→ REQUIRED TASK 1
Reproduce the passage on UFO paranoia below from "Those temporary bouts" to "time or place.)".
→ REQUIRED TASK 2
Continue the passage on UFO paranoia below, picking up after its final sentence.

→ TEXT EXCERPT
^^^^^^^^^^^^^^^^

Gray Barker comes to mind, as does John Keel, or even Brinsley Le Pour Trench, among others.

Some UFO abductees seem to fit the bill, but don’t push the UFO agenda directly so one might give them a pass; there is a kind of naiveté about their behavior or actions.

And some Roswellians also exhibited psychotic tendencies, a few ending up dead by suicide as Anthony Bragalia has noted.)
Those temporary bouts of hallucinatory UFO encounters (or real events smudged by external contingencies) are exempt from the epithet of psychosis also.

(The transitory or evanescent nature of such encounters is illuminated in the literature as organic psychosis – sometimes accidental psychosis – and is not considered a whole-reaction but, rather, a part-reaction to external stimuli.)

But it’s that base of paranoidal thinking or warped mental processes which has encrusted the UFO phenomenon with  patina of foolishness or “insanity” I’m writing about.

Talking and writing as if the world is under imminent attack by extraterrestrial/ alien beings or controlled by a nebulous entity – The Trickster – is patently ludicrous, as most rational people see it.

(Religious persons see Evil, or the World’s ills, as the progeneration of the Satan entity, which is topic for another time or place.)

Yet, even moderate and noted UFO personages have resorted to a paranoiac veneer when discussing or warning about UFOs: Donald Keyhoe for one and the erudite Morris K. Jessup who ended up a suicide (or murdered, some say).

^^^^^^^^^^^^^^^^

→ GIVEN MATERIAL

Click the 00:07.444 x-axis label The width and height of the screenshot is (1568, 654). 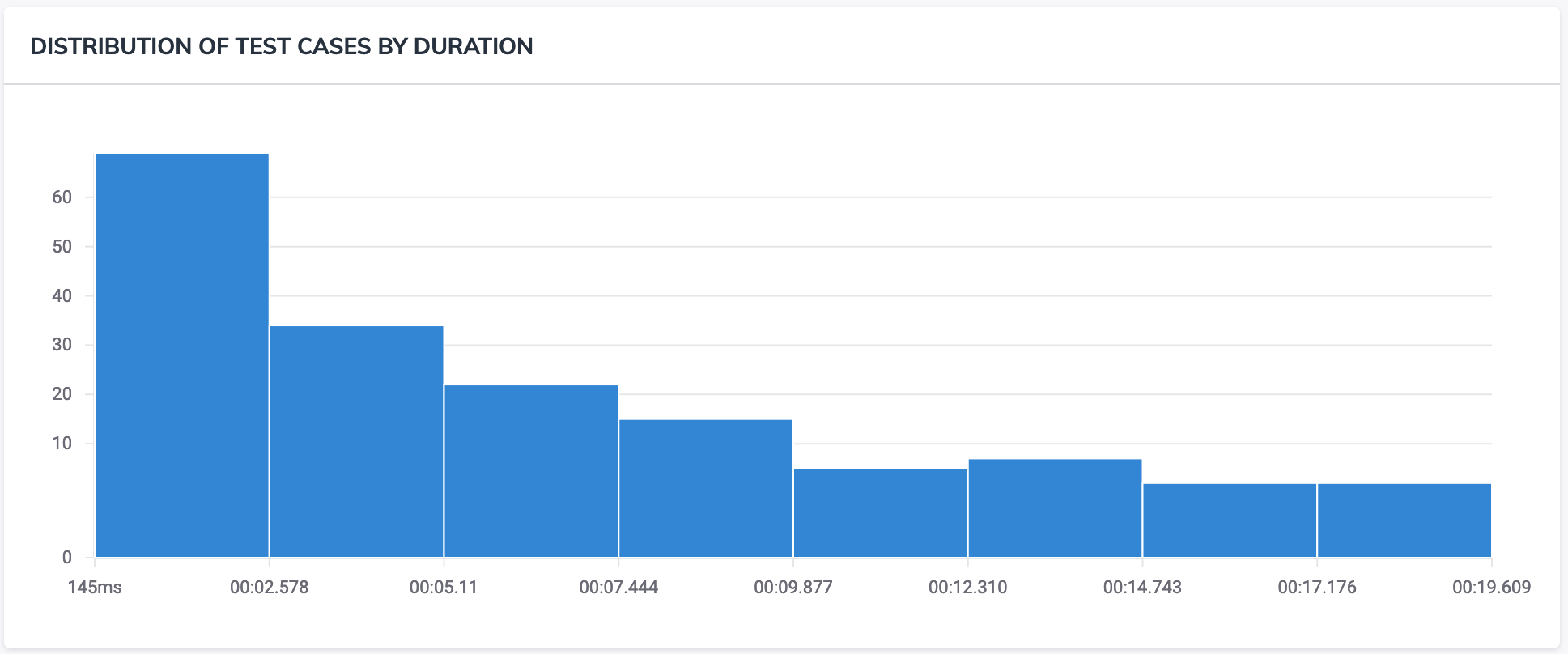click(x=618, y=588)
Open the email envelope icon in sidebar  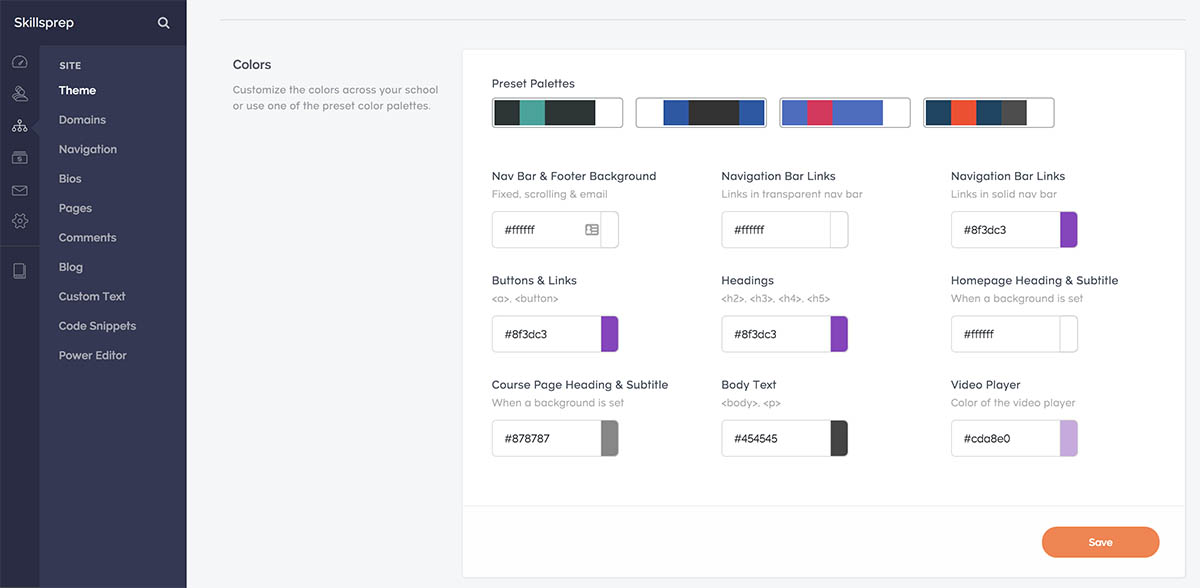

^^^^^^^^^^^^^^^^

→ EXPECTED ANSWER 1
Those temporary bouts of hallucinatory UFO encounters (or real events smudged by external contingencies) are exempt from the epithet of psychosis also.

(The transitory or evanescent nature of such encounters is illuminated in the literature as organic psychosis – sometimes accidental psychosis – and is not considered a whole-reaction but, rather, a part-reaction to external stimuli.)

But it’s that base of paranoidal thinking or warped mental processes which has encrusted the UFO phenomenon with  patina of foolishness or “insanity” I’m writing about.

Talking and writing as if the world is under imminent attack by extraterrestrial/ alien beings or controlled by a nebulous entity – The Trickster – is patently ludicrous, as most rational people see it.

(Religious persons see Evil, or the World’s ills, as the progeneration of the Satan entity, which is topic for another time or place.)

→ EXPECTED ANSWER 2
As noted in a previous posting here, the internet is awash with loopy UFO stuff, and loopy UFO people, but the material and the people fostering it are inconsequential in the collective psychotic sense. They haven’t determined or controlled the UFO agenda, generally.

It’s the BIG names of the past which have decorated the UFO phenomenon with garlands of maniacal material: Jim Moseley (in a witty/ humorous sense, with psychotic overtones; he created bogus materials like that of Moore/Allingham, covered here before this post),  Ray Palmer (for mercenary ends), and maybe Leonard Stringfield (because his “evidence” always remained just out-of-hand).

Paranoia, the primary ingredient in psychoses, is defined as “gradually developing systematized delusional states, without hallucinations but preservation of intelligence, and with emotional responses and behavior that remain congruous with and appropriate to the persecutory or grandiose delusions.” [Psychiatric Dictionary, op. cit, Page 540]

The cogency of the paranoidal thrusts – in Operation Trojan Horse, for example – allow readers and “normal” people to accept the premises and conclusions.

(Paranoiacs are clever, even inside their unconscious maneuverings.)

UFOs (or flying saucers) started out as observable oddities in the sky (sometimes on the ground).

Because the contemporary appearance of UFOs began at the outset of the Cold War, the phenomenon’s essence was ingrained with a paranoidal overlay, unfortunately.

UFO writers, beset by their own inner demons, exploited the phenomenon, because it bolstered their view of external reality.

We, the followers of UFO stuff, are afflicted by the psychosis, even though we wish not to be or think we are not.

UFO commentary, today, remains psychotically hostage to a few individuals, who shall remain nameless here (for litigious exigencies).

But you know where to find them – not here, generally, but in other UFO venues, with which you are familiar.

You don’t have to remain vigilant. The psychotic façade won’t kill you; it may even make you laugh, although we do know that some of our visitors get nauseated by the onslaught.



  • Rich...ditto...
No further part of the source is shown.